▶ _Description of the task_
The reply should hold nothing except the lines from the one with "Click the black eyedropper color swatch" through the end of the entries, duplicated exactly and with no pictures.

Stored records
↓↓↓

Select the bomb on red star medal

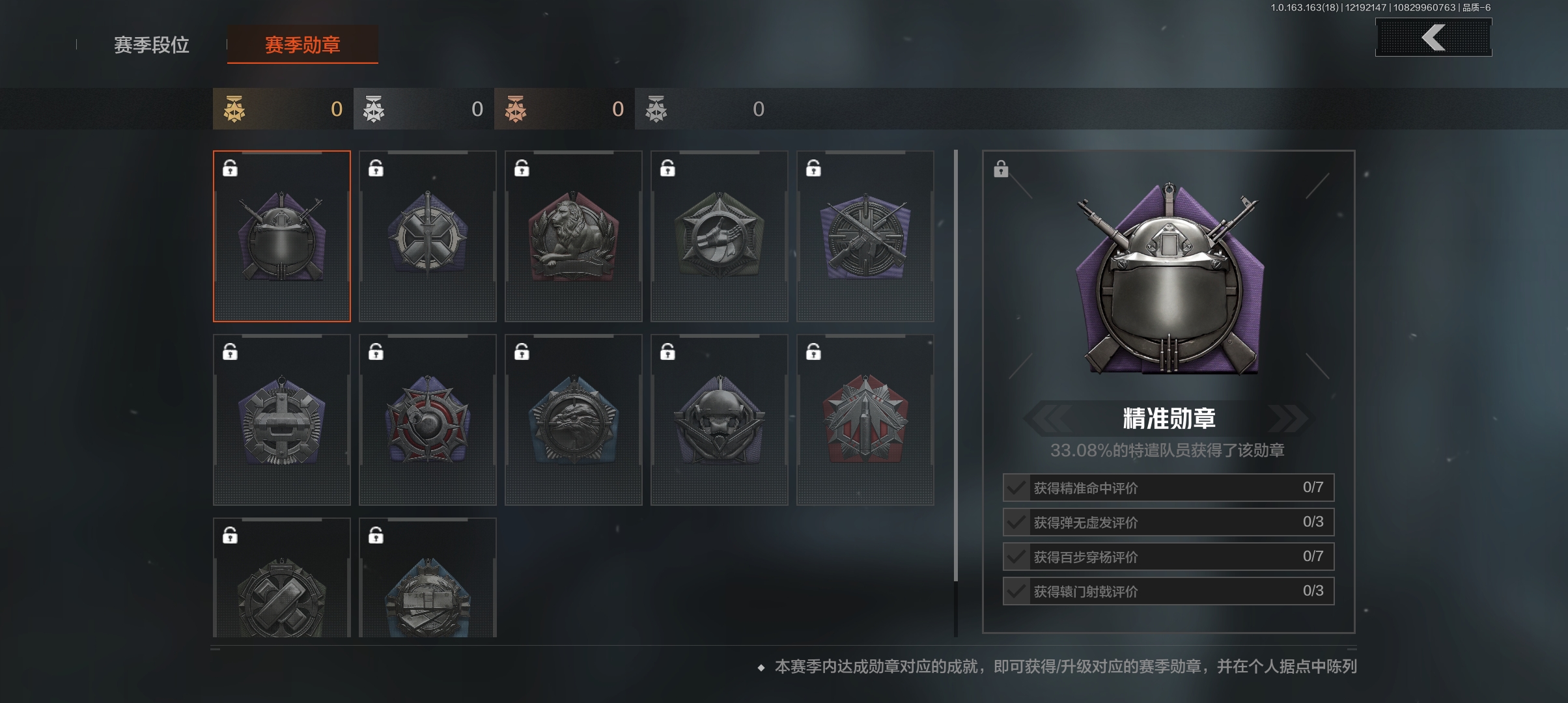[427, 420]
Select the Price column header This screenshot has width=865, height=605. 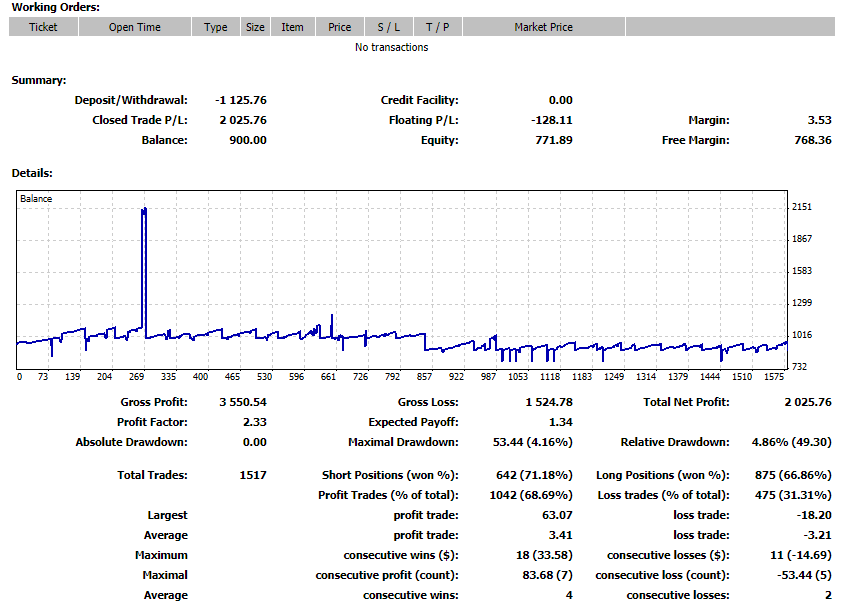point(340,27)
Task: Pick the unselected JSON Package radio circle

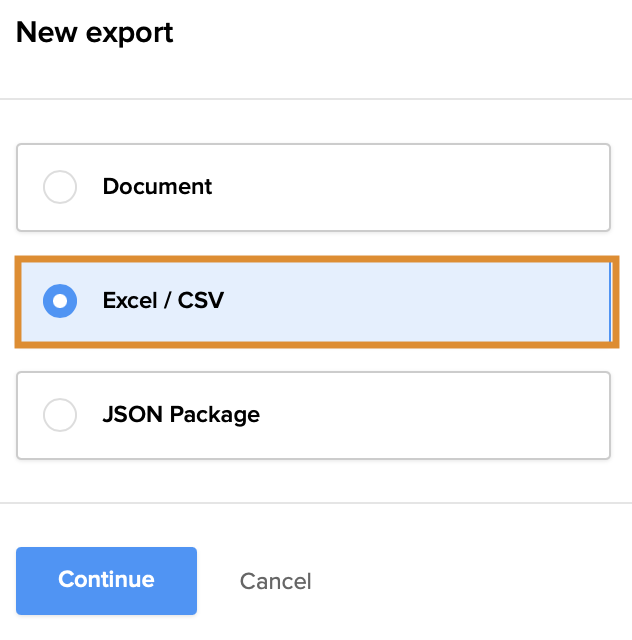Action: (x=60, y=415)
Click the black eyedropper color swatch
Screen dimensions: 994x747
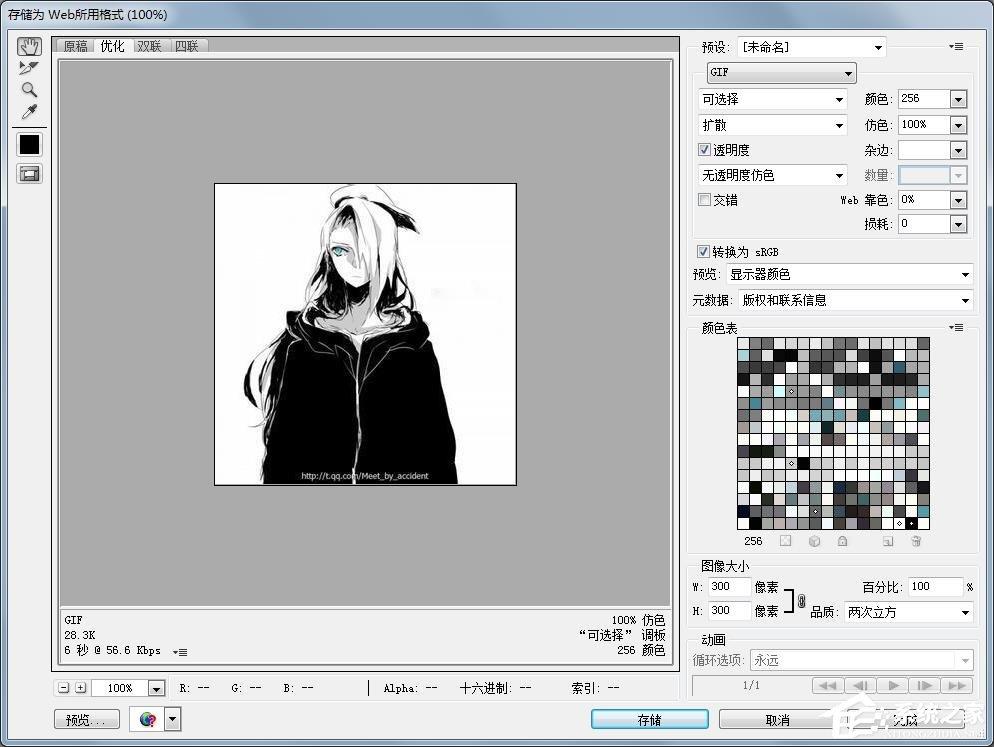coord(29,144)
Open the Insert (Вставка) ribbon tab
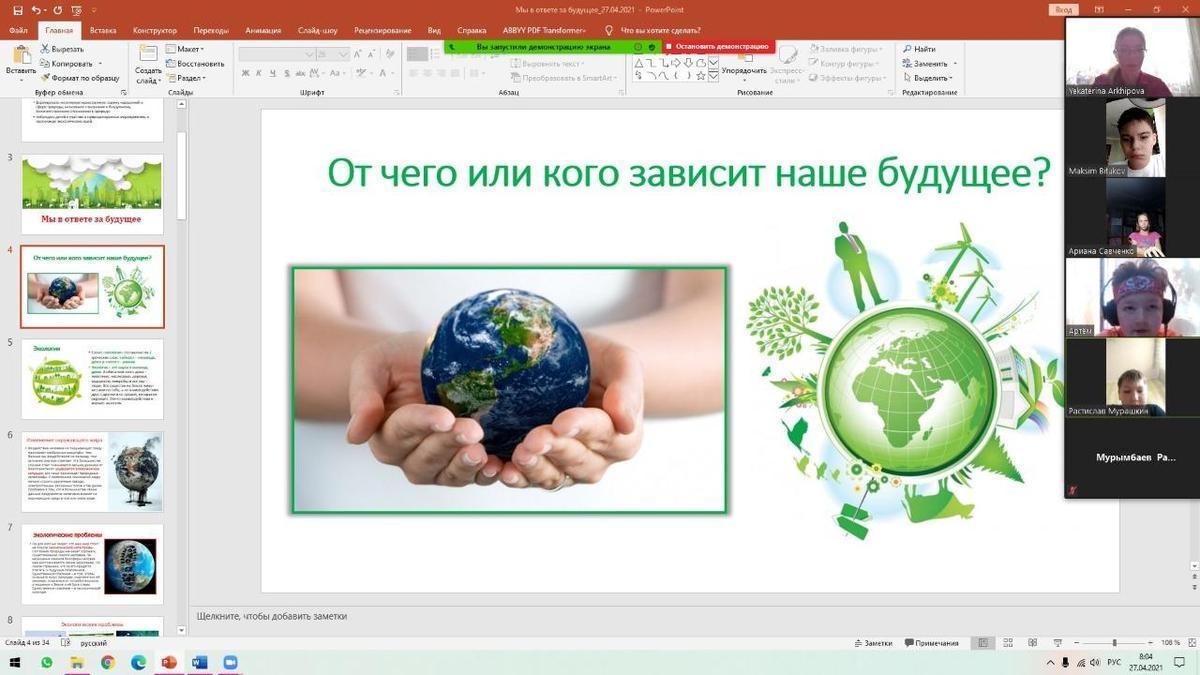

↑↑↑

▶ _Answer area_
Click the black eyedropper color swatch
Screen dimensions: 994x747
coord(29,144)
Open the Insert (Вставка) ribbon tab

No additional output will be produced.